UW System officials expect to have a new chancellor in place by next summer. A search-and-screen committee including UW–Madison faculty, staff, and students, and community representatives will conduct a national search and recommend finalists to Reilly and a special committee of the board of regents.

In the meantime, Ward wants to identify key campus initiatives that are under way and ensure they do not lose momentum. They include the Madison Initiative for Undergraduates, a proposal Martin championed to increase need-based financial aid using a combination of private money and a tuition increase. The initiative also allowed the university to hire more faculty in areas hit in recent years by budget cuts and to clear bottlenecks in certain high-demand courses.

Ward says he also intends to continue efforts to elevate the UW’s profile internationally, particularly in China, where UW–Madison has forged relationships with universities, corporations, and prospective students.

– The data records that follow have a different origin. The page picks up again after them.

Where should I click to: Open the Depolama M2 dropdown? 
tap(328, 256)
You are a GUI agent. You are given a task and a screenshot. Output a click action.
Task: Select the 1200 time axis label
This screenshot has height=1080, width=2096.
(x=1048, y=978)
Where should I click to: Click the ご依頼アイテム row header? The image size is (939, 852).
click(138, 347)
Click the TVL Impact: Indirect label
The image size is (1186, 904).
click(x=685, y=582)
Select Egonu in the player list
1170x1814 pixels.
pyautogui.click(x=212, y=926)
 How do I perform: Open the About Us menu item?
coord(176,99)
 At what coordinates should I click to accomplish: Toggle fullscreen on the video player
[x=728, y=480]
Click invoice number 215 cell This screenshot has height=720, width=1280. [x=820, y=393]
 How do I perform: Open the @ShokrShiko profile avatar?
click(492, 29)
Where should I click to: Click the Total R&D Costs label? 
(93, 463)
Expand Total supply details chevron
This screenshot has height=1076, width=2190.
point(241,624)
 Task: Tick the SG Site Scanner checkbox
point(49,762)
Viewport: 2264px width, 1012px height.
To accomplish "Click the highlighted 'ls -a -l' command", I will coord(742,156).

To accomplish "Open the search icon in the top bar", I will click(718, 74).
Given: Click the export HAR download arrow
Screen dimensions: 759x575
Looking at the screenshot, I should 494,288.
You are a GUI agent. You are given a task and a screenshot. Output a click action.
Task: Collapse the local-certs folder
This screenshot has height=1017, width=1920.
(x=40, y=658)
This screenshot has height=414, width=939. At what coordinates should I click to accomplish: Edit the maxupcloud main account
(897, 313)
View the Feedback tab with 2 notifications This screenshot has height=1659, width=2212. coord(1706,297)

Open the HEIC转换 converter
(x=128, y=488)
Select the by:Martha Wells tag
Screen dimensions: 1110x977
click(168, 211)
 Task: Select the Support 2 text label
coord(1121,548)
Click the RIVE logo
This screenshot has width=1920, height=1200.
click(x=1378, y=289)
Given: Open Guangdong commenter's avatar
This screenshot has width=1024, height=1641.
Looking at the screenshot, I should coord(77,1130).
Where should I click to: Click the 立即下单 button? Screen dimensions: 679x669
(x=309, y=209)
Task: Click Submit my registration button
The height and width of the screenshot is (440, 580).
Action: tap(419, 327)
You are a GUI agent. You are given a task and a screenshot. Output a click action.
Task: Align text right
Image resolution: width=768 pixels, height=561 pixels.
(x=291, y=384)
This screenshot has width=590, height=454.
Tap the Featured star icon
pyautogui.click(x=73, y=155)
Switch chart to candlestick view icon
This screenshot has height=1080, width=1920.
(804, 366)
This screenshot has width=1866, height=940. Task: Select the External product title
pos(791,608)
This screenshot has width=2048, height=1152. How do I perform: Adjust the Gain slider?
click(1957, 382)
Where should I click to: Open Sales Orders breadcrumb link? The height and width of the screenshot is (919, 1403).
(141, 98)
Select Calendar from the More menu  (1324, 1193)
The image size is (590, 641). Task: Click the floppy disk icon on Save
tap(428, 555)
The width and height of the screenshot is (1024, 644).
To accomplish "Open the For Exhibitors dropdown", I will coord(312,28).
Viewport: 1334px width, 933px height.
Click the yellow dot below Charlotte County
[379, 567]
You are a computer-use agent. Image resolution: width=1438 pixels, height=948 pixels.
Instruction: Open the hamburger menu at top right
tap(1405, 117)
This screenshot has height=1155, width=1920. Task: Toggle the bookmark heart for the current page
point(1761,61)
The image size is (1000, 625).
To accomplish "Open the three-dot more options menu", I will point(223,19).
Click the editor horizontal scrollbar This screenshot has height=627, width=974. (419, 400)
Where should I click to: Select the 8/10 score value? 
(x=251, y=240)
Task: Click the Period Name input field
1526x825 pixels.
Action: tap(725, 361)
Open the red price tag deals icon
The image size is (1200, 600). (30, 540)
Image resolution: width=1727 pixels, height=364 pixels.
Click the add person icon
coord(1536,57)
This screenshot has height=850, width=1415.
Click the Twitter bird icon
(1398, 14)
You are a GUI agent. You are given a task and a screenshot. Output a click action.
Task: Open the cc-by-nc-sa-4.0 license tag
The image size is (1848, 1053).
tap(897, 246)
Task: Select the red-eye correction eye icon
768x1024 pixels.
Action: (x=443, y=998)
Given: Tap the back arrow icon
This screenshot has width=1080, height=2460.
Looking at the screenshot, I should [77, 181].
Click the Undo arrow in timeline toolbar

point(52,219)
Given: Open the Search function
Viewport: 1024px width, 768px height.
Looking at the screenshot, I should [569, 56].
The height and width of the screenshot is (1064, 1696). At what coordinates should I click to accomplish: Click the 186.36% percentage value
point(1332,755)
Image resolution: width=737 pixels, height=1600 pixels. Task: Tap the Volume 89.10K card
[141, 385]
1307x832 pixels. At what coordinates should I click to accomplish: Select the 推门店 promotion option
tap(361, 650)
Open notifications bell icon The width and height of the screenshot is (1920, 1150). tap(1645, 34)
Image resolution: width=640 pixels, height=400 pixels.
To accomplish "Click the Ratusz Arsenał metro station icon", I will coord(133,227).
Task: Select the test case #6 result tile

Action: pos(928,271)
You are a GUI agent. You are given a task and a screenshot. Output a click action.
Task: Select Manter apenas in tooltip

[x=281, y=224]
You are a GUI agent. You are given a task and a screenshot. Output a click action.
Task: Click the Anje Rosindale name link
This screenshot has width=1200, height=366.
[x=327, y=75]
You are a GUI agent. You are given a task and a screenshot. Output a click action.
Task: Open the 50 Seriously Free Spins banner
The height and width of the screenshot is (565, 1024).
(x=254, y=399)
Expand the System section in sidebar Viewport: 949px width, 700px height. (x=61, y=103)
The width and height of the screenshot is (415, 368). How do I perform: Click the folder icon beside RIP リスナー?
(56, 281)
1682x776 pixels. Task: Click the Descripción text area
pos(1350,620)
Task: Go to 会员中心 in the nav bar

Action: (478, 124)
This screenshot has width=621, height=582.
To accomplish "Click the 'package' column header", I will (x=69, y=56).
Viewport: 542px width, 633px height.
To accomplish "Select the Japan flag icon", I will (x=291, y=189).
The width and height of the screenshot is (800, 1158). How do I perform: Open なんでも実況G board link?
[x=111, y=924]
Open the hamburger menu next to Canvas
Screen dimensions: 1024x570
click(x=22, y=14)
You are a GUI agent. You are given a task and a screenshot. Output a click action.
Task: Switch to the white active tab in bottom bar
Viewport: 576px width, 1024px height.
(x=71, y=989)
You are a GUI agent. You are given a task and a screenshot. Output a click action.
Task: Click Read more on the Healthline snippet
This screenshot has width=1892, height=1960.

A native of Manchester, England, Ward earned bachelor’s and master’s degrees from the University of Leeds. Prior to being appointed chancellor at the UW, he served as the campus’s chair of the geography department, associate dean of the Graduate School, and vice chancellor for academic affairs, a position that in 1991 was paired with being provost, chief deputy to the chancellor.

“I’m actually quite excited [about being interim chancellor],” he says, “because I’m rediscovering and reengaging with that forty-year experience, and I feel very privileged that people thought I might be able to help out for a year.”

But Ward emphasizes that the coming months and years won’t be easy. “These are difficult times for all public research universities — we can’t gloss over it,” he says. “But I do think there is a very positive debate going on that can reconfigure our relationships with state government and higher education systems in such a way that we will come out of this turmoil okay.”